PENETRATION PROBLEMS

Tobaccowala is more circumspect about SMG's plans for ad spending on broadband video this year, but analysts estimate it could double. Nate Elliott, of Jupiter Research, projects that advertisers will spend nearly $200 million for online video ads in 2005.

Yet broadband video will remain a minuscule portion of the overall TV ad marketplace, accounting for less than 1% of the total marketplace by 2009, according to ZenithOptimedia Group.

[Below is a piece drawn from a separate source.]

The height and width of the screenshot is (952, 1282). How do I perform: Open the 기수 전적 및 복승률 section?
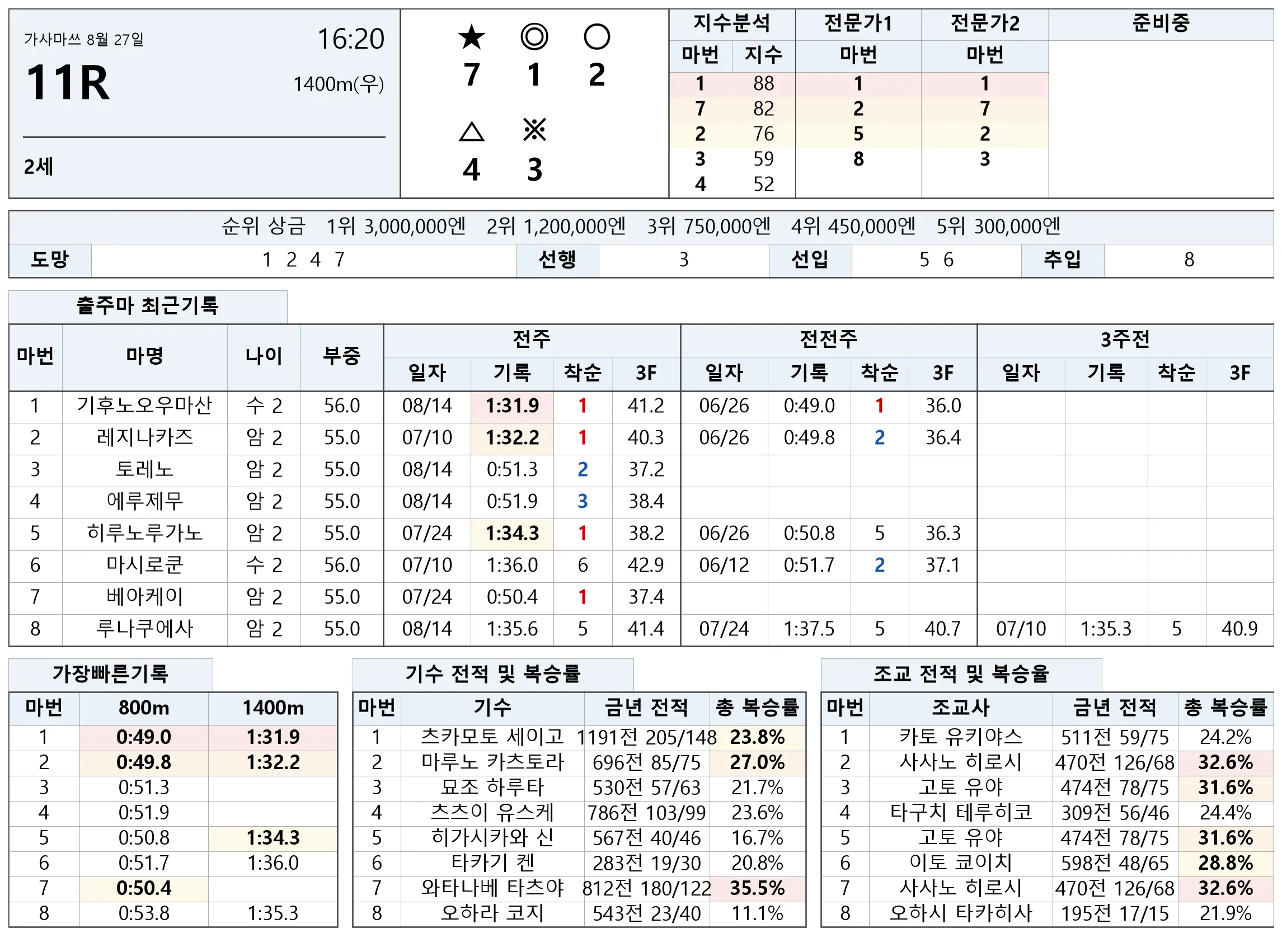[x=492, y=673]
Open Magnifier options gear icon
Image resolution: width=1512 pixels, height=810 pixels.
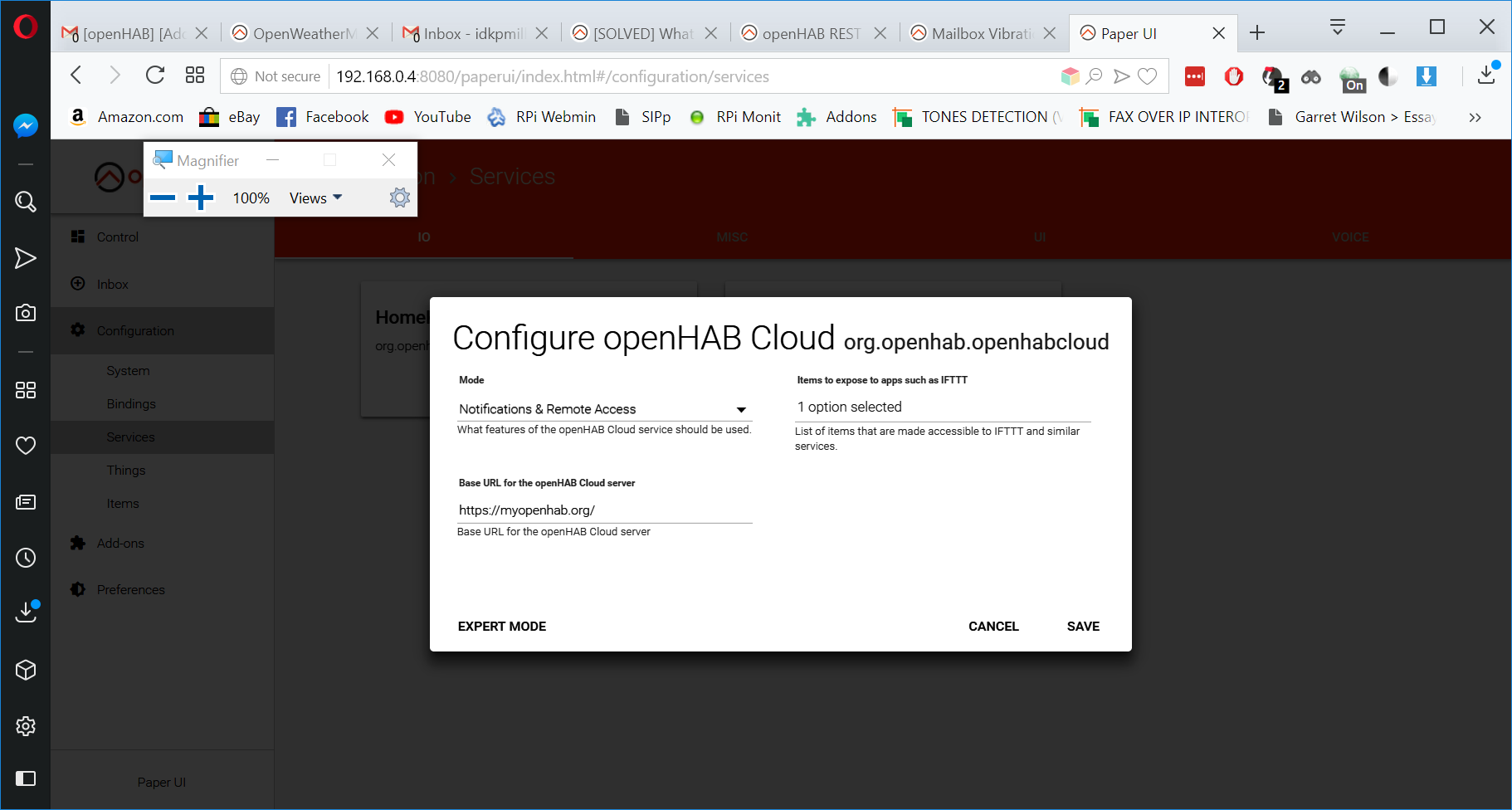(399, 198)
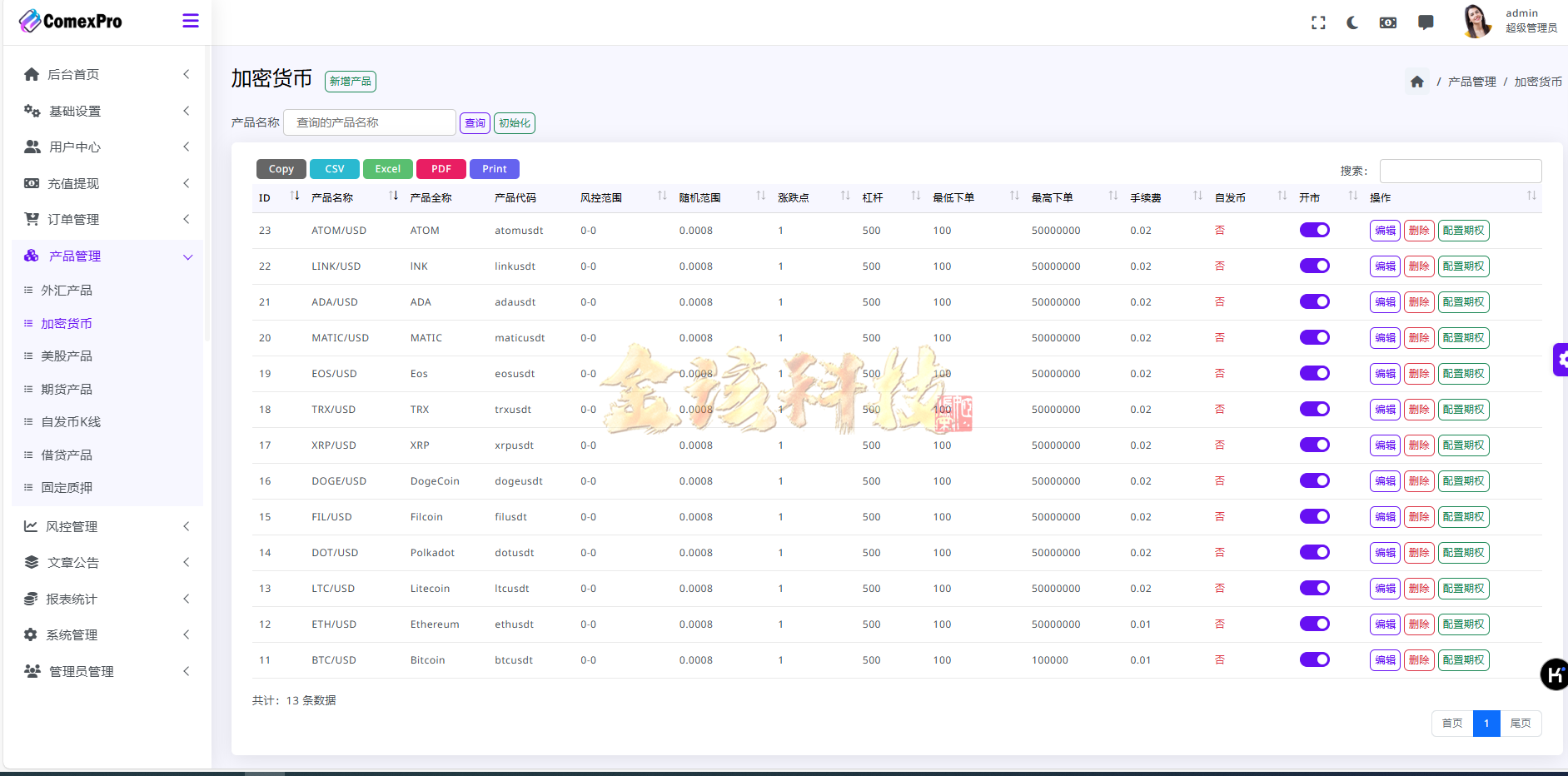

Broadband video faces an ongoing penetration dilemma, though broadband access is expected to be available in 50% of U.S. households this year.

“The minimum threshold for a cable network to be considered [for ads] is coverage in about 35 million households. It is very hard to do a 35 million- household broadband video buy right now,” says Alan Schanzer, managing director of Digital Edge, Outrider and Wunderman Media. “Yahoo! LAUNCH is probably the only one that can really do it.”

Broadband video today is in the same place CNN and TBS were in the early 1980s; they didn't reach Madison Avenue's radar screen until they hit a certain penetration level. But as the field expands, commercials can be priced competitively with TV.

“Eventually, it will all merge together,” says Carat Digital EVP Mitch Oscar, “and when that happens, we'll call it television.”